The Breakthrough Ahead: Simulation at Scale

Looking five to ten years ahead, the defining breakthrough in AI for pharmacokinetics and clinical pharmacology will be AI’s ability to conduct analyses end-to-end.

Providing AI with a dataset and protocol and having it generate a complete analytical report will be transformative, but that is only the first step. Once AI can link analyses together, it can enable sophisticated simulations, from preclinical dose optimization to full clinical trial simulations across multiple designs.

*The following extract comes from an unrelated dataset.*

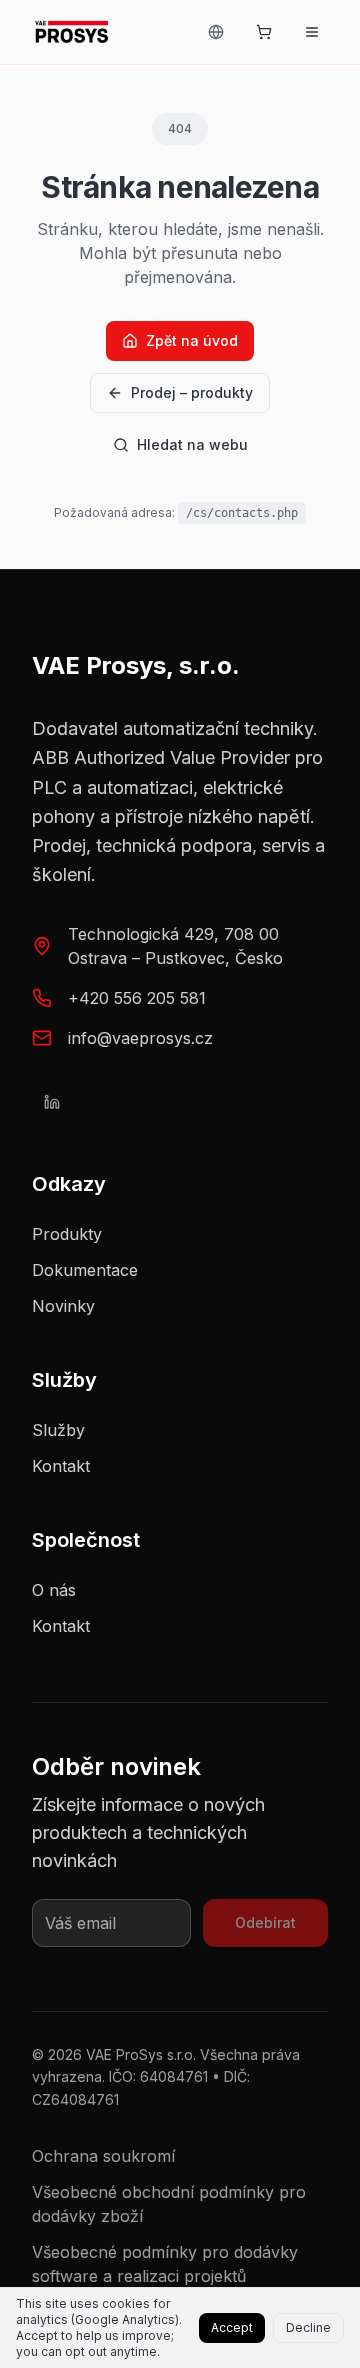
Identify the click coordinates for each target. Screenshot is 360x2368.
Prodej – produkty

This capability represents a fundamental shift in drug development. Extensive in silico exploration before dosing a single patient will allow teams to run fewer, more targeted trials with higher probabilities of success, ultimately accelerating patient access to effective therapies.

Where Aplos Fits

At Aplos Analytics, the focus is on enabling repeatable and reproducible pharmacokinetic analyses through both manual interaction and automation. The goal is not to build AI for its own sake, but to provide reliable analytical tools that AI agents can leverage.

AI agents, like skilled professionals, require tools to do their work. Aplos NCA serves as one of those tools, an execution layer that enables standardization, automation, and scalability. By combining AI-driven decision support with robust analytical execution, human expertise can be redirected toward hypothesis generation, experimental design, and interpretation.

Conclusion

AI is not the scientist. It is the force multiplier.

The teams that benefit most will not be those that simply claim to use AI, but those that meaningfully integrate it into how decisions are made. By embracing standardization, shifting expertise upstream, and freeing scientists from routine tasks, the field of pharmacokinetics and clinical pharmacology can evolve toward better science, and better outcomes for patients.